Abstract 17132: Risk Factors for Anthracycline And/or Herceptin-induced Left Ventricular Systolic Dysfunction

Abstract

Introduction: Anthracyclines (ANT) and Herceptin (HER) are known to cause left ventricular (LV) systolic dysfunction and congestive heart failure (CHF). We aimed to identify the clinical risk factors associated with reduced LV function caused by one or both agents. Methods: We retrospectively examined our electronic records for patients that received ANT and/or HER from 2000-2013 and identified 3253 patients. 2704 were excluded for lack of a follow-up EF assessment (2699) or development of CAD (5) after the start of chemotherapy.
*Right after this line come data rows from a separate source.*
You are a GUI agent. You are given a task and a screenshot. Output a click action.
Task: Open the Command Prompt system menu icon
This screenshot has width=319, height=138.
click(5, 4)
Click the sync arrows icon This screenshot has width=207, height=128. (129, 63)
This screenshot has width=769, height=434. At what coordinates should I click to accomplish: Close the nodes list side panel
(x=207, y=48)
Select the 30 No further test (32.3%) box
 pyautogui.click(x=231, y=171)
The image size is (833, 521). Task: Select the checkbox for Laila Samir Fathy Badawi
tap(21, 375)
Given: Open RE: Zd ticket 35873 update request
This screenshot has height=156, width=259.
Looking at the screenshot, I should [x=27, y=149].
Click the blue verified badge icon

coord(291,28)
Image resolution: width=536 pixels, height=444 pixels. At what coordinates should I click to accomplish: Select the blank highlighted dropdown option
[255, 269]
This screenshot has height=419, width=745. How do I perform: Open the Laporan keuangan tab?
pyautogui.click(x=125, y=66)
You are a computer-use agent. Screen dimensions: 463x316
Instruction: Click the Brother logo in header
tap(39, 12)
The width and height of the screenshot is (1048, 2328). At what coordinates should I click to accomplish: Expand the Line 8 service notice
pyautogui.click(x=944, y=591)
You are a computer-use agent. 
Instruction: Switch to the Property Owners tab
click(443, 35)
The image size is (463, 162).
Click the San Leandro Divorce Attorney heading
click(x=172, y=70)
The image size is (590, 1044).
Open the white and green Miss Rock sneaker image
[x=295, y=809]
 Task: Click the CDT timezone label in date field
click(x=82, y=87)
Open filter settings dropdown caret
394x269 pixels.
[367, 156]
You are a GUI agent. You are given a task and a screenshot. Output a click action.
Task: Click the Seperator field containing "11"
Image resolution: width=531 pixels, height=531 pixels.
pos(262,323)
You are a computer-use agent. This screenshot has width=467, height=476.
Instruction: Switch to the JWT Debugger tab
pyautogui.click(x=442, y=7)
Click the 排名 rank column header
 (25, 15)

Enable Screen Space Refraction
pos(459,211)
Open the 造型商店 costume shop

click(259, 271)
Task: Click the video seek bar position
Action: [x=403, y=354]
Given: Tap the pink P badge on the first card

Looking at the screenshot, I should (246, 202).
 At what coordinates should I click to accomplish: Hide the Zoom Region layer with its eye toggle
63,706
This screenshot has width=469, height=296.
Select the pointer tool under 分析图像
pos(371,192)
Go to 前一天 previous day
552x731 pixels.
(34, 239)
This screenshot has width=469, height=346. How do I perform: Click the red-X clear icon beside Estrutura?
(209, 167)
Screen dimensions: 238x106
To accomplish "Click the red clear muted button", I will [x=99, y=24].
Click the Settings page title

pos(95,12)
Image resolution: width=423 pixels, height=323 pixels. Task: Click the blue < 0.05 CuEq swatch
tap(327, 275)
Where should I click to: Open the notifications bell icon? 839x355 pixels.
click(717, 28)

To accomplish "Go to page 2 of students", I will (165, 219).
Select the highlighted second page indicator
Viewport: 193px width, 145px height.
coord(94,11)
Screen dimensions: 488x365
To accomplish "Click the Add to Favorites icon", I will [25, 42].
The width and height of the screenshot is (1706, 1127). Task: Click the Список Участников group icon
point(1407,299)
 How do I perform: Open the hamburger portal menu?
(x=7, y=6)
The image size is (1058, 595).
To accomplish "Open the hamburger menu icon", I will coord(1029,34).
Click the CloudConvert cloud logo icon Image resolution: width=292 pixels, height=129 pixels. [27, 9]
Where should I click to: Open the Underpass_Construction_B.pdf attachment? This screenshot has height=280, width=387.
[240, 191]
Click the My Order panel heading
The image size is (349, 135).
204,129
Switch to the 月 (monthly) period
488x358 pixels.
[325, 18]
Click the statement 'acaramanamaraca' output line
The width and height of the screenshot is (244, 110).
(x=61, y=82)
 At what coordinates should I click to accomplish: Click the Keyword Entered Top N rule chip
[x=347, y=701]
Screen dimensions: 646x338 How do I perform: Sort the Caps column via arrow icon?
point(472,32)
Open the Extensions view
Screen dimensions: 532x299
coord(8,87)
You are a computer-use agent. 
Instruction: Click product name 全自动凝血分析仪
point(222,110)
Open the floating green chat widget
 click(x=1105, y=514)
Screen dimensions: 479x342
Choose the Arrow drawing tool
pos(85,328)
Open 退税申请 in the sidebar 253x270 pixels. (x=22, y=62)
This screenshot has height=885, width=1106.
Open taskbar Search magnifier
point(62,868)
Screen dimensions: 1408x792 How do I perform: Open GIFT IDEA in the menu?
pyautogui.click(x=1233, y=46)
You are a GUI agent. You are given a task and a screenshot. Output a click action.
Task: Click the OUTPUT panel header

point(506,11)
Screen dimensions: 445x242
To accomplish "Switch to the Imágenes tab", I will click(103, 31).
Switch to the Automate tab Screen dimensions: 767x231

Of the remaining 216 patients, 27 (12.5%) had a drop in EF after chemotherapy of >10% to below 50% and 185 (86.6%) did not. Kruskal Wallis test and Fisher exact test were utilized to estimate the difference between groups, and logistic regression model was used to predict a fall in EF. Results: More patients with a fall in EF had hypertension (HTN), hyperlipidemia (HL) and CAD (Table). A higher % of patients with a fall in EF received both HER and ANT as compared to ANT alone (36% vs 9.5% p=0.001). Higher use of liposomal doxorubicin was seen in the group with no reduction in EF. The median (IQR) time difference (days) between start of chemotherapy and reduced EF was 213 (76-761) and the doxorubicin dose in this group was 240 (128.5-254) mg/m2. On multivariate analysis hypertension and use of Herceptin remained independent predictors of EF fall. Conclusion: HTN, HL, CAD and concomitant HER use were univariate predictors of EF decline, while only HTN and HER were independent multivariate predictors. Given the prevalence of reduced EF at follow-up, late assessment of EF is indicated to avoid missing chemotherapy-induced cardiotoxicity.